--- TASK DETAILS ---
Copy the material below line for line, with every character unchanged.

--- MATERIAL PROVIDED ---
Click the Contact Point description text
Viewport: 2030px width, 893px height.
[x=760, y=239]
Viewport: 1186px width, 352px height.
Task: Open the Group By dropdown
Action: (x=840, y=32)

--- RESULT FOR THIS TASK ---
Click the Contact Point description text
Viewport: 2030px width, 893px height.
[x=760, y=239]
Viewport: 1186px width, 352px height.
Task: Open the Group By dropdown
Action: (x=840, y=32)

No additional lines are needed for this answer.